What I was talking about at the time was the possibility of a hurricane. This had been a major topic of conversation ever since we learned that we had won a cruise to the Bahamas in a raffle conducted last year during the Christmas season. For me it was a major first. Up to that point I was among the millions in America who had never won a single solitary thing — no game shows, no car giveaways, no reverse drawings, no lotteries, no punch boards, no scratch and win Mountain Dews from McDonalds … well you get my drift. I do believe, however, that in a game of Monopoly once I did pass something known as Go and received $200 in bogus currency for my trouble. But it’s a fuzzy memory.
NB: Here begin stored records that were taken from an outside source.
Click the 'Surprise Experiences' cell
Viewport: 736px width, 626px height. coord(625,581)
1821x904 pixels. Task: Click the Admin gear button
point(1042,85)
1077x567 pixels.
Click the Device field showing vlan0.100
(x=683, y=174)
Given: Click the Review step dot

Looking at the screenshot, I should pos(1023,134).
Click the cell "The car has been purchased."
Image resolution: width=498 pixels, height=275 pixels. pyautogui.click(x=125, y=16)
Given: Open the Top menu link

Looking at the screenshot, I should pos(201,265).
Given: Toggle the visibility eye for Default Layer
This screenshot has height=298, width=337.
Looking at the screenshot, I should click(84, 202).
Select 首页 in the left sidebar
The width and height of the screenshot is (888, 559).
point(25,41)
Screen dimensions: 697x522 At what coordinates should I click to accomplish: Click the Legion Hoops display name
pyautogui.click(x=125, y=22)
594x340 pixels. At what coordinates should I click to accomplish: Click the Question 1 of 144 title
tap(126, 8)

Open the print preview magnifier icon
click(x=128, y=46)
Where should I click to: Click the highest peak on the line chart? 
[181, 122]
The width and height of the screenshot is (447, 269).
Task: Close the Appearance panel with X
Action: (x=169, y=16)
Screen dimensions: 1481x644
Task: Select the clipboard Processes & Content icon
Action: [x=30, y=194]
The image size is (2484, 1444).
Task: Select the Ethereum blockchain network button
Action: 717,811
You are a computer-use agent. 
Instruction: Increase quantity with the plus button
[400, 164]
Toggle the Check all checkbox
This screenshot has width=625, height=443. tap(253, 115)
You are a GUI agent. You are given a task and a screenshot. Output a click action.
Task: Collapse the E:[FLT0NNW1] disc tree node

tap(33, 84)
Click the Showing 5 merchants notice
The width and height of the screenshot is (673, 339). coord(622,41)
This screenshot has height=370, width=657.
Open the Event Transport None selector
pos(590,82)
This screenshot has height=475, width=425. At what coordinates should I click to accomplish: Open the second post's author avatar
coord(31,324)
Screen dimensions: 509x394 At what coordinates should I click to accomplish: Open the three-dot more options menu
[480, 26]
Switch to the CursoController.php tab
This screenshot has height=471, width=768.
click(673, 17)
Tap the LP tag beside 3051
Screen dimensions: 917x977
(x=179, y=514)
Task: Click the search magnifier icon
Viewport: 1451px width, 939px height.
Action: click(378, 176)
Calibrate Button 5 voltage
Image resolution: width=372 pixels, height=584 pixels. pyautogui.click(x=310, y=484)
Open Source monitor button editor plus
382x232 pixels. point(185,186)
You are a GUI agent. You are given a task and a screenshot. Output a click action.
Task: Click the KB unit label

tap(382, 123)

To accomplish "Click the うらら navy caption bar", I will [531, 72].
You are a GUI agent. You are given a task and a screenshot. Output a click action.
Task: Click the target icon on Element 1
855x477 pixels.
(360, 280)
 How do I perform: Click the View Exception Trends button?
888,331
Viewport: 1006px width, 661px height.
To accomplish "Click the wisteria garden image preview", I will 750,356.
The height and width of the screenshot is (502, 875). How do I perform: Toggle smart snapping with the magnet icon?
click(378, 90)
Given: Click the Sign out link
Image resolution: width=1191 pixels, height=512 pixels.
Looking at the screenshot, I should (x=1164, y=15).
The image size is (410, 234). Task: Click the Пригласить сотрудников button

This particular raffle was a fund-raiser for a heart transplant survivors group of which my father is a member. So you know, it’s one damned tough club to join. The initiation alone is beyond the scope of what most can imagine. They’re a tough and determined bunch, those heart transplant people. Each year this organization has a Christmas party. Each year my mom buys about 50 tickets and divides them between my brother and me.
So I had the winning number last year. The prize? A cruise to the Bahamas, which included air fare to Miami. It was the deal of a lifetime.
There was a catch. We’d have to take the trip between August and Thanksgiving of this year.
As folks who lived along the coast for the past decade or more we were keenly aware that this period is the core of the Atlantic hurricane season.
“I live in hurricane-prone area,” my wife said in January before we even thought we’d be moving to Burlington. “I don’t want to vacation in one.”
“It’ll be fine,” I told her. “You’ve got nothing to worry about … well you shouldn’t have much to worry about.”
I told the travel agent to book us for something in the first week of November. I knew that even though hurricane season goes on to Nov. 30, the tropical systems become scarcer starting in late October. She said she could offer an extra day at sea at the same price if we wanted to go to Key West Fla. and Cozumel, Mexico instead of the Bahamas.
We took her up on it. That turned out to be a good move.
Anybody who followed the news last week would surely know that Tropical Storm/Hurricane Noel wreaked havoc in Haiti, the Dominican Republic, and Cuba before heading into the Bahamas at about the point we would’ve been there. As it turned out, we had rough seas — particularly as we made the trip back from Mexico to Miami. People on board the Carnival cruise liner Fascination spent Thursday lurching around upon the decks like somebody on a three-day drinking binge, which of course many were. In this case, however, the sober ones were doing the staggering. The bingers made like Johnny Cash and walked the line. Me? I fell somewhere in between — without actually falling of course.
Up to that point, my wife didn’t know much about Noel because, well, I kept it from her. I tracked the storm before we left RDU on Sunday then studied it more in the Miami Herald on the Monday we set sail. I figured it would only be a potential problem for us upon our return to Miami on Friday, if at all. I deftly folded the newspaper and, well, put it some place where she couldn’t find it.
Why worry her for nothing.
The sea was a little choppy en route to Mexico but nothing too out of the norm, according to some of the veteran cruisers I spoke to. Nobody at all was talking storm and on board the ship the only newspaper was the in-house publication advertising where the free drink specials and Mexican buffets could be found that day. You could search forever and not find a discouraging word in it.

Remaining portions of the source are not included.